Es cierto que los procesos de fe de cada persona son distintos, porque los dos discípulos que corrían juntos al sepulcro ante la alarmante noticia, uno termina llegando primero que el otro. Saber aceptar esta realidad en uno mismo y en nustr@s herman@s posibilita acompañar pacientemente la vida de fe de quienes nos rodean, sin rechazos y sin marcar el paso apurando a terceros. El otro discípulo vio y creyó (vers. 8), ya que no sólo distinguió, como Pedro, el lienzo en el suelo y el sudario prolijamente colocado en otro lado, sino que también entendió que la vida puede vencer a la muerte. Es que la muerte puede llegar a  ser muestra de amor y fuente de vida.

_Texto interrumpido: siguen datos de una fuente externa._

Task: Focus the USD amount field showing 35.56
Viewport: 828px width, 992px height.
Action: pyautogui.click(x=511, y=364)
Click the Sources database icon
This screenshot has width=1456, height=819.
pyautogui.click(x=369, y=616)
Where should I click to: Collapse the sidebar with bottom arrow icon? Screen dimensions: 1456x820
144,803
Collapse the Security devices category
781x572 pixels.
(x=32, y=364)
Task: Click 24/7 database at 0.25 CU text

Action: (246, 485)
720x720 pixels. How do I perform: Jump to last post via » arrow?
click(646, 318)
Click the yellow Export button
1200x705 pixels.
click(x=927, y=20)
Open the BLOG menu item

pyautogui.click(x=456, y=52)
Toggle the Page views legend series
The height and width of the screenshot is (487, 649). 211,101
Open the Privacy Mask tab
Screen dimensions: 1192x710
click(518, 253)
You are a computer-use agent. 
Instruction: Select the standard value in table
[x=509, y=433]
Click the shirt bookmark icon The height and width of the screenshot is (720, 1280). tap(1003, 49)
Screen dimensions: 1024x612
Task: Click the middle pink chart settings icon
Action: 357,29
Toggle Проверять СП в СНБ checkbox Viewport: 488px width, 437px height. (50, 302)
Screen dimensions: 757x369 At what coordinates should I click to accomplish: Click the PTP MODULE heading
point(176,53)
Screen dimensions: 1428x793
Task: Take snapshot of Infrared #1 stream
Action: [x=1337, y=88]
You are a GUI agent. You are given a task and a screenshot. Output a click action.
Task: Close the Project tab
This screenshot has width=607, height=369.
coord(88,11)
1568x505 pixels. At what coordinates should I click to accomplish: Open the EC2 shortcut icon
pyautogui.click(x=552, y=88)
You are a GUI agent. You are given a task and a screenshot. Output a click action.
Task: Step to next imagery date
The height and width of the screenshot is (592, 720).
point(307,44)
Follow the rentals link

Dentro de este marco reflexivo (de los vers. 3 – 6) deducimos un hermoso detalle de amor del amigo de Jesús, que es el respeto hacia Pedro; la primitiva Iglesia había asumido que el anciano Pedro fuera el responsable de la organización y marcha de las comunidades, esta primacía en la fe determinará la futura autoridad papal. Pero aquí nos interesa destacar la importante lección para esta nuestra sociedad que se desprende de muchos valores y personas por el sólo hecho de que son “viejos”, y va perdiendo así una cantidad de riquezas y enseñanzas que resultarían sumamente provechosas (P. Mariani)

Por último, el sudario (vers. 7) es signo de muerte, y enrollado y puesto en otro lugar puede denotar el templo de Jerusalén para quien escribe este Evangelio; es decir, la muerte se ha trasladado a otro lugar, a quienes atentaron contra Jesús. Quienes mataron son ahora la presa de la misma muerte, ya que intentaron frenar la vida en abundancia ofrecida por Dios en Jesús, pero con ello han condenado a su propio templo, a su perverso sistema de poder. Real lección para no olvidar que, en este mundo de repetidas muertes injustas, quienes matan se matan a sí mismos.

En definitiva: hay modos de vivir la Pascua desde las situaciones de cada uno, lo fundamental es distinguir y comprender los signos de vida en cada momento histórico, personal o comunitario. La Resurrección nos permite ver que la historia no termina, que sí renace para una nueva vida. ¡FELICES PASCUAS!